First, true research and real debate is enlightening. New insights are found in struggle and argument, and in adapting to new situations. Restatement, and reiteration alone lead to sterility and death. Long lists of orthodox doctrine, and what it is correct to believe, do nothing for living a fulfilled life.
Secondly, uncertainty invites us to live the faith rather than depend on abstract and essentially untested doctrine. Knowing the shaky nature of knowledge means we must mount our own test of it by our living. In this there is honesty, and the security of experience. In mere assent to untested doctrine which is allegedly true, there is only insecurity and a fear that we might, in fact, be wrong. There is no life there.

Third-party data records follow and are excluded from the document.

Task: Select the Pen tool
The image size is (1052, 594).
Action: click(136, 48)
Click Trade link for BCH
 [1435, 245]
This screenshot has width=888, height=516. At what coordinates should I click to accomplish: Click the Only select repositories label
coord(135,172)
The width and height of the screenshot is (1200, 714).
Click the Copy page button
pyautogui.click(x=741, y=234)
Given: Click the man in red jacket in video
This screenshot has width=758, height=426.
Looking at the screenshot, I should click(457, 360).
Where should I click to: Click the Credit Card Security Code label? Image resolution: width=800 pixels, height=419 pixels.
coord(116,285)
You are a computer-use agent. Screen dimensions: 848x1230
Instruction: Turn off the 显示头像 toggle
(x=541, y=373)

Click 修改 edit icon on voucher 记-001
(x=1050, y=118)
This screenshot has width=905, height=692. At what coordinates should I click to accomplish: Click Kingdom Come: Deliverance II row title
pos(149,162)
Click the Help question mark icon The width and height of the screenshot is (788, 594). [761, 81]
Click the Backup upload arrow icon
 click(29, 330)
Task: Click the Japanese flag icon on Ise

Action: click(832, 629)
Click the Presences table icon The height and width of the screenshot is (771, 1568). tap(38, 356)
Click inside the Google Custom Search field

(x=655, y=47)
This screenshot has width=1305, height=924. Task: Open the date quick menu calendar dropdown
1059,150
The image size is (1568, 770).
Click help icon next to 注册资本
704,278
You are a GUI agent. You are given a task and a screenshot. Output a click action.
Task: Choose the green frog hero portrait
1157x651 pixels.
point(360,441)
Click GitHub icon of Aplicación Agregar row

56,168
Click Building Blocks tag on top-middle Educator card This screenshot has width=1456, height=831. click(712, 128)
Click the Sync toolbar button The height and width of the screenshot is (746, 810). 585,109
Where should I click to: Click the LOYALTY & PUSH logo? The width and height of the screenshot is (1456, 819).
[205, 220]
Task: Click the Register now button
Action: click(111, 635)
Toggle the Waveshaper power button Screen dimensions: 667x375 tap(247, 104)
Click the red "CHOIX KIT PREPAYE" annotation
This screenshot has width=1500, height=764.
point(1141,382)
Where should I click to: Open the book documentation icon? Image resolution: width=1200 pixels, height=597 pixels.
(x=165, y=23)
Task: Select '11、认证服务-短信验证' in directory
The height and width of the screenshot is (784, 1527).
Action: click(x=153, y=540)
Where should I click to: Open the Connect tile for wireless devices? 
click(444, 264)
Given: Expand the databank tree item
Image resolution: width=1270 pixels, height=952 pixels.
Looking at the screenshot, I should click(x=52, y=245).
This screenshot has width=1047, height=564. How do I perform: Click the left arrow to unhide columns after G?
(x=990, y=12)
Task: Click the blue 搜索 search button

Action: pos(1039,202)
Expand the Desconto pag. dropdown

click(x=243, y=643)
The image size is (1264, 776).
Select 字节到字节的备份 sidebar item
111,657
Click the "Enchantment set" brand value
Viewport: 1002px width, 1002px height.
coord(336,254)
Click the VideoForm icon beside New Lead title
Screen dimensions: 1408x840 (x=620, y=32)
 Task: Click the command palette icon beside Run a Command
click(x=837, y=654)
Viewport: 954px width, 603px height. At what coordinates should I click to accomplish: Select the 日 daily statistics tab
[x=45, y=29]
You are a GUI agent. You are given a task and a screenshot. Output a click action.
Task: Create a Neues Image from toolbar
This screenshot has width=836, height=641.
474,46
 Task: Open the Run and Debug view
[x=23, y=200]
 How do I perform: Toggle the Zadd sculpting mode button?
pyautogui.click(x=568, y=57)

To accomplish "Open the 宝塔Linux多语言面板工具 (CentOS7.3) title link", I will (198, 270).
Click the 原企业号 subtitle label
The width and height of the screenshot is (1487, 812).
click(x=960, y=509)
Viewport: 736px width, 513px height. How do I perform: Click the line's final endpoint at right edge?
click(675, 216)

Finally, we must be honest about who we are. There cannot be a real faith without a foundation. Jesus must stand on a believable foundation, with roots into some kind of rationality. How can we base our lives on, and trust our survival to, some wishful thinking fueled by our fear of the world and reality. Spong and Borg and others say the person of Jesus still points us to God. That needs to be tested. It is the only way left as we see unsustainable and irrational nature of the old theological edifices. Jesus needs to be tested as a basis for faith if we are to follow him.
Otherwise, why would we believe and follow. Nowhere else in life and business do we walk away from rationality... or if we do, we do not make it a virtue, but see it as a weakness or failure. I titled this article Rational Faith. Rational... because we need a rational basis for thinking and acting and believing. This is who we are as people of the 21st century. But Faith... because we cannot know. There will be no proof of our being right about our choice to disciple yourself to this barely glimpsed God and this shaky Jesus until sometimes after the events with lucky hindsight. There is plenty of room for faith. Those who trumpet faith in an unbelievable, but somehow still in-errant bible are the real rationalists who lack faith. They are scared of faith and try to make God certain by plucking out of the air the "certain scriptures" in an age when certainty does not exist and is not possible.